Revolution in mitochondrial medicine

• Published in: FEBS letters Vol. 455; no. 3; pp. 199 - 202
• Main Authors: Larsson, Nils-Göran, Luft, Rolf
• Format: Journal Article
• Language: English
• Published: England 23.07.1999
• Subjects: Ageing; Aging - genetics; Aging - metabolism; Animal model; Animals; ANT, adenine nucleotide translocator; CoQ, coenzyme Q; COX, cytochrome c oxidase; Disease Models, Animal; DNA, Mitochondrial - genetics; Humans; Medicin och hälsovetenskap; Mitochondria - metabolism; Mitochondrial dysfunction; Mitochondrial Myopathies - genetics; Mitochondrial Myopathies - metabolism; Mitochondrial Myopathies - therapy; mtDNA, mitochondrial DNA; Mutation; Nuclear gene mutation; ROS, reactive oxygen species; SDH, succinate dehydrogenase; SOD, superoxide dismutase; Tfam, mitochondrial transcription factor A
• ISSN: 0014-5793; 1873-3468
• DOI: 10.1016/S0014-5793(99)00854-6

A revolution in chemical pathology occurred about 40 years ago with the discovery of a patient with mitochondrial dysfunction.

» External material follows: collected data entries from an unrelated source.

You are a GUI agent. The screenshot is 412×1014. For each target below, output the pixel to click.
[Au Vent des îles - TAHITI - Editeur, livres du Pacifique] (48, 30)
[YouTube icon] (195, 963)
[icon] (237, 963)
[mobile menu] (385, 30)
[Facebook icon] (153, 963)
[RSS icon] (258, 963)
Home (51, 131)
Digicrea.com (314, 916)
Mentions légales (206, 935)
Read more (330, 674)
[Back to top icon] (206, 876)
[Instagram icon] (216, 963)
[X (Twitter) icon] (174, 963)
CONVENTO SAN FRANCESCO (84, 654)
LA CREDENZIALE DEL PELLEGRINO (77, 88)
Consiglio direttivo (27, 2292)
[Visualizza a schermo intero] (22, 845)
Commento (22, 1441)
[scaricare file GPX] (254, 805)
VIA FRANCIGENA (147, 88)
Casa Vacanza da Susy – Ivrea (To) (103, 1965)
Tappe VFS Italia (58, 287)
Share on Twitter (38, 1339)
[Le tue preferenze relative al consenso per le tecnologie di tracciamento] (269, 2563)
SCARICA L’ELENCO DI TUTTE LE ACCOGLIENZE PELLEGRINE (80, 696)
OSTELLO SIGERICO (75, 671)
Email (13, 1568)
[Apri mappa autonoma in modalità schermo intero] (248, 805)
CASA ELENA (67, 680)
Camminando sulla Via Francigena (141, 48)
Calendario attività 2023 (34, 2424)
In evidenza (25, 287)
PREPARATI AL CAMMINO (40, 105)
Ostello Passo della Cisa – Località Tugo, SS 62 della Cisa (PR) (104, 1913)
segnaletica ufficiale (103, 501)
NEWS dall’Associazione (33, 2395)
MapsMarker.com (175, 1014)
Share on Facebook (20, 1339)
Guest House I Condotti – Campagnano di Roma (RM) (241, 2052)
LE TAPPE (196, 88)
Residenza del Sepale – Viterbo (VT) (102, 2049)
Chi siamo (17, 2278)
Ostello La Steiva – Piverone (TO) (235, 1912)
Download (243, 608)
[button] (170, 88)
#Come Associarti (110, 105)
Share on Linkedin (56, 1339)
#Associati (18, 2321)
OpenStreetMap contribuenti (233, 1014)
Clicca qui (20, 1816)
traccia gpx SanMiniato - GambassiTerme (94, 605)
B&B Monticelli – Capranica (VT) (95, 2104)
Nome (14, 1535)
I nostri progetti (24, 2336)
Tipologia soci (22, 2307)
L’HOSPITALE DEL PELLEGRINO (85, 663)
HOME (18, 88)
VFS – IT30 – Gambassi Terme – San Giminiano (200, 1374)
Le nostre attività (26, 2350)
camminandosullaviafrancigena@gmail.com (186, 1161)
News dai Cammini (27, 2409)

The field of mitochondrial medicine has experienced explosive growth during the last decade. More than 50 mtDNA mutations and several nuclear gene mutations have been identified in affected patients. The recent development of animal models will continue the revolution in mitochondrial medicine by facilitating in depth studies of the molecular pathogenesis and development of novel drug and gene therapy strategies for mitochondrial dysfunction. As we enter the next millennium, we can expect mitochondrial medicine to remain a dynamic and rapidly developing field.